══ Data extracts

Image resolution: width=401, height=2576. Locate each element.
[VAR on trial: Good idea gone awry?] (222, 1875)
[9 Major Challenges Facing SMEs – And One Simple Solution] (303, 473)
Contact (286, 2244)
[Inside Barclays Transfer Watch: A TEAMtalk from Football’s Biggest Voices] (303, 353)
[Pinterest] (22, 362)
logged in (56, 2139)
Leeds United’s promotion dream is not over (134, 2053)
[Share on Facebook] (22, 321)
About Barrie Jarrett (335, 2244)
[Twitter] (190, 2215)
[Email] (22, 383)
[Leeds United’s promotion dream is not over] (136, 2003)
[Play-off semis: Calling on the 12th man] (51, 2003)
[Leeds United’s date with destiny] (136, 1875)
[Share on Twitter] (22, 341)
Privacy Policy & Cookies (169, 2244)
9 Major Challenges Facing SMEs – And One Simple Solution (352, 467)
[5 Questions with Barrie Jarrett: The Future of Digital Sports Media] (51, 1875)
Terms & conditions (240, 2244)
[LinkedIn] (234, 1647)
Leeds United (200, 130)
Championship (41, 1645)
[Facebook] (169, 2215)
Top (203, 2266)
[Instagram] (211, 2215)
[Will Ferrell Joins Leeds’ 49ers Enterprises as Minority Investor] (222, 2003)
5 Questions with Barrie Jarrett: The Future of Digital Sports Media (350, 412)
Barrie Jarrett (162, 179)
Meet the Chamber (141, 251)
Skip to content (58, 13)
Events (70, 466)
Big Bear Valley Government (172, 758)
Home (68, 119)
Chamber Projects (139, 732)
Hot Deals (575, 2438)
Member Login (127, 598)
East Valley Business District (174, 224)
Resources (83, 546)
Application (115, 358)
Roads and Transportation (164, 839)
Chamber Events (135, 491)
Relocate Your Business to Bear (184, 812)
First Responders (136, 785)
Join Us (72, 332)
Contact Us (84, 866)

════

How to complete this task:
Include in the answer nothing but an exact repetition of the lines from the one with "[Instagram] (211, 2215)" through the end of the material.

Output below:
[Instagram] (211, 2215)
[Will Ferrell Joins Leeds’ 49ers Enterprises as Minority Investor] (222, 2003)
5 Questions with Barrie Jarrett: The Future of Digital Sports Media (350, 412)
Barrie Jarrett (162, 179)
Meet the Chamber (141, 251)
Skip to content (58, 13)
Events (70, 466)
Big Bear Valley Government (172, 758)
Home (68, 119)
Chamber Projects (139, 732)
Hot Deals (575, 2438)
Member Login (127, 598)
East Valley Business District (174, 224)
Resources (83, 546)
Application (115, 358)
Roads and Transportation (164, 839)
Chamber Events (135, 491)
Relocate Your Business to Bear (184, 812)
First Responders (136, 785)
Join Us (72, 332)
Contact Us (84, 866)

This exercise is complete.